Allegations that St. Paul City Council Member Dai Thao and his campaign sought improper donations have his mayoral bid under scrutiny by state investigators. But Thao's campaign may not be the only one feeling the pressure. The incident could upend the contest among his political rivals.
The corruption investigation comes at a crucial time in city elections that could swing this year's mayoral race — and even impact future state politics.
There are six candidates vying to succeed mayor Chris Coleman, who is running for governor.
How they respond to the allegations against Thao will set the tone for the race to come, said David Schultz, a political science professor at Hamline University.
"It's not just in terms of if, in fact, there is any criminal problem involving him," said Schultz, "but even sort of the stories that are already circulating. They work to the advantage of others who are running for mayor in St. Paul, such as, for example, Melvin Carter."

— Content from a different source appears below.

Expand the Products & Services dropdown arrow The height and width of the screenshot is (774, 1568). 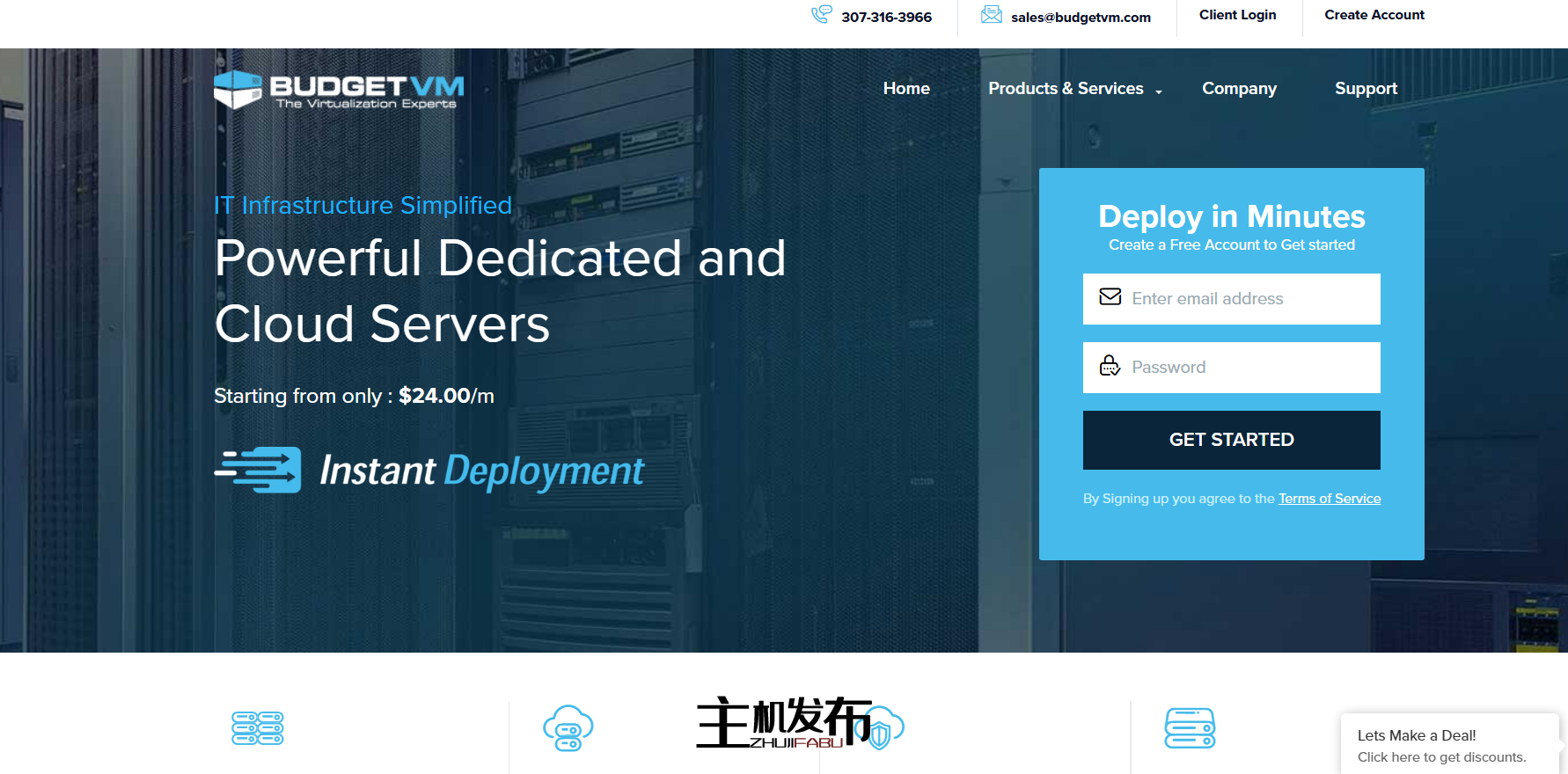point(1159,91)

In the last 10 days, Carter, Thao and Pat Harris have won significant support from the city's dominant DFL party.
And while that's a three-way battle, politics in St. Paul are often binary: moderate DFLers against progressive DFLers.
This year, Harris, a moderate, is vying with progressives Carter and Thao. Progressive candidates have a nearly 3 to 1 edge in pledged supporters after recent DFL precinct caucuses.

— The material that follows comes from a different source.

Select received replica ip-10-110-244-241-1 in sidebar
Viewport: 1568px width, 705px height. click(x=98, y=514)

But as they prepare for a decisive DFL endorsement battle in June, neither Thao nor Carter has enough support yet to become the DFL candidate. Winning that endorsement could give one of them a boost in November.
The fall election is where moderate mayoral candidates have traditionally done best, said Larry Jacobs, a political science expert at the Humphrey School of Public Affairs.
"With two progressives fighting over a similar set of supporters, that played into Harris' hope to block an endorsement," said Jacobs. "And that would play into his hand of going into the ranked choice election without an endorsed candidate."
If bribery allegations damage Thao politically, progressive voters could close ranks behind Carter and pose a stronger challenge to Harris.
Carter's campaign spokesperson Emily Weber says that was not the campaign's strategy and they weren't responsible for the allegations against Thao coming to light.
"We are focused on engaging St. Paul voters on Melvin's vision for our city's future," said Weber.
Harris called the controversy a peripheral issue and a distraction from his message.
However, the political machinations in St. Paul could have broad implications for the state because local policy initiatives have proven to be a successful strategy for making change.
The statewide smoking ban started in St. Paul. And in Minneapolis, tens of thousands of people could earn paid sick leave thanks to a landmark city ordinance — a policy that already has state lawmakers threatening to intervene.
Peter Nelson, with the right-leaning Center of the American Experiment, said a minimum wage ordinance could be a game changer for the state, even if it's just in Minneapolis for now.
"When the city of Minneapolis imposes a $15 minimum wage, these other cities are going to find it hard to compete with certain types of workers," said Nelson.
Still, Minneapolis and St. Paul have remained distinctly different, said Hamline's Schultz.
"In many ways, St. Paul has probably been a little more conservative of the two cities, although still liberal by large comparisons," said Schultz. "But certainly not moving in the same direction as aggressively as Minneapolis."
But this year's election could steer the cities closer together, said Jacobs.
"As we've seen in the past, with same-sex marriage, with kind of work rules, we could be seeing in this race in St. Paul, the consolidation of a pretty progressive orientation right at the center of Minnesota politics."
Thao has denied the allegations against him. He did not respond when contacted for this story.
Correction (May 3, 2017): An earlier version of this story included a photo caption using an incorrect surname for Eric Foster.